When Darkness Becomes Too Familiar

Dr. Jeremy Selvidge   -  

Darkness in Scripture isn’t just the absence of light; it’s the place where humanity feels lost, overwhelmed, and unsure of who they are. Many of us know what that feels like. We wrestle with identity questions, grief that has frozen something inside us, or lies we’ve carried so long that they feel like truth. Sometimes we avoid darkness; sometimes we fear it; and sometimes we grow strangely comfortable with it…so comfortable we stop noticing how heavy it is. Darkness can show up as addiction, hidden shame, bitterness, despair, or the quiet ache of feeling like we’ll never measure up. If we’re honest, we all walk through some shade of darkness at different points. But darkness was never meant to define the people God created us to be.

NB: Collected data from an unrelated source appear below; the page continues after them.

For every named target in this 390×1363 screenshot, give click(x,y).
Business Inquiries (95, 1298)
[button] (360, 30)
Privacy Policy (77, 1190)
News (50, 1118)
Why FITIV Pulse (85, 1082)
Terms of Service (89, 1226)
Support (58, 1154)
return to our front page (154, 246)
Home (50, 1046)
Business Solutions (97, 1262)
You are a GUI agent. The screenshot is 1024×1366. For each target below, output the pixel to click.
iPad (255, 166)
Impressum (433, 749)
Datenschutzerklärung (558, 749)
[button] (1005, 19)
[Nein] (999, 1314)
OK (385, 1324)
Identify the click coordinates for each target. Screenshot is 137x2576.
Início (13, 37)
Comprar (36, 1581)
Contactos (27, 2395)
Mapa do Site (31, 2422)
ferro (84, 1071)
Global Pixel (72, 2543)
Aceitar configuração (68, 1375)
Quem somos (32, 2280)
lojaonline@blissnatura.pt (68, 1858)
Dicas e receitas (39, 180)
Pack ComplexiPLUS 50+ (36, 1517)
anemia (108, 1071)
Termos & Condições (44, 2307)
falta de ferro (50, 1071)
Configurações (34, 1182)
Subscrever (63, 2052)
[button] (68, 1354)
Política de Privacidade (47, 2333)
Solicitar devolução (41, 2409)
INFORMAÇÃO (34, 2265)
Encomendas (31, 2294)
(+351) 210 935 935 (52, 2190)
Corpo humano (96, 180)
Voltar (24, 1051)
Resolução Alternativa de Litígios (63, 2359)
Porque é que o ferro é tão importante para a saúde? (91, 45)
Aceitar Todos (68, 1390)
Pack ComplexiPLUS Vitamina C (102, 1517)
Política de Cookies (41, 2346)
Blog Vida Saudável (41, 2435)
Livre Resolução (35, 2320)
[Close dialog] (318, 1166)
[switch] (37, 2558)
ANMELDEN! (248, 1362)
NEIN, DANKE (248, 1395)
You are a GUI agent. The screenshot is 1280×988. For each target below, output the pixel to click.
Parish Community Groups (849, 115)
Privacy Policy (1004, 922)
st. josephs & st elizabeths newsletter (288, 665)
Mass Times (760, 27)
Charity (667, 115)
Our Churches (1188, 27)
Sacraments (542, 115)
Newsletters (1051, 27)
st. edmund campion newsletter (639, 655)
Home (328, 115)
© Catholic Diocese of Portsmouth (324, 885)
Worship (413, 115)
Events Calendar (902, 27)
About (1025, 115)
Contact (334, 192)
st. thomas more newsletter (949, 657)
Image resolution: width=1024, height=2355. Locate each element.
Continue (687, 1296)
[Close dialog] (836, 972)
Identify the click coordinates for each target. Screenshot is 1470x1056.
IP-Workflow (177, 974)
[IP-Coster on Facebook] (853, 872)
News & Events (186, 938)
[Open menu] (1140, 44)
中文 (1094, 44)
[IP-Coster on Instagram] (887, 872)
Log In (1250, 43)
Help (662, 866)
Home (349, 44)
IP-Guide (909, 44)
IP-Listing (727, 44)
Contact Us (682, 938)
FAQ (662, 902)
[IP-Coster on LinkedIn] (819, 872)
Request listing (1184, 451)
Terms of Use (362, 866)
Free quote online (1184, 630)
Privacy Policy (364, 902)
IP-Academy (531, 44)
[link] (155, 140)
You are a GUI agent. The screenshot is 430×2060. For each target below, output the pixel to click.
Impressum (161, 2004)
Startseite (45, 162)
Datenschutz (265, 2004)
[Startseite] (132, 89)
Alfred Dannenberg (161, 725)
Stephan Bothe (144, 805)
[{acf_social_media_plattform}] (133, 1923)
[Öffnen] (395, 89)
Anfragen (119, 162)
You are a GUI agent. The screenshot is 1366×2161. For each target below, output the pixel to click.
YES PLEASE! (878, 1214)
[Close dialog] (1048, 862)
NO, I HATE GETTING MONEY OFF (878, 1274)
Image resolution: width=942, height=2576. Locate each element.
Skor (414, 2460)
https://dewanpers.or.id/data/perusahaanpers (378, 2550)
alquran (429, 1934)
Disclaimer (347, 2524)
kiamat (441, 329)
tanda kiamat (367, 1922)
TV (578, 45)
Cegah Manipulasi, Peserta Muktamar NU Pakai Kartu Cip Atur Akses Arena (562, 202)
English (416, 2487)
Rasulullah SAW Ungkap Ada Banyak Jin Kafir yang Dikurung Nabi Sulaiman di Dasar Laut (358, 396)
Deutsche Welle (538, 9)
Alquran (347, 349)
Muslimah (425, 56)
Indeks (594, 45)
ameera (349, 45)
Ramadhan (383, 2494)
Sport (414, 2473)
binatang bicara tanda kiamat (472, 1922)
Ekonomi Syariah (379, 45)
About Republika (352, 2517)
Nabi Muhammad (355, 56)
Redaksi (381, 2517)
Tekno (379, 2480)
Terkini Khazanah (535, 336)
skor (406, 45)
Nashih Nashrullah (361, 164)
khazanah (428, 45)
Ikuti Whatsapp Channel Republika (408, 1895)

“The earth was formless and empty, and darkness covered the deep waters. And the Spirit of God was hovering over the surface of the waters.”
Genesis 1:2

Even in the very beginning, darkness wasn’t the end; it was the place where God began to move. Before God spoke a single word, His Spirit was already hovering, already present, already working. That same truth stretches into our own stories: darkness may be real, but it is not empty. God is never absent from the places that feel most chaotic or confusing. The heaviness we carry is not proof of abandonment; it’s often where His presence is quietly gathering momentum. Our darkness may be the beginning of the story, but it is never the conclusion God writes.

Question/Challenge

What familiar darkness have you allowed to shape you, and what would it look like to invite God to hover over that place today?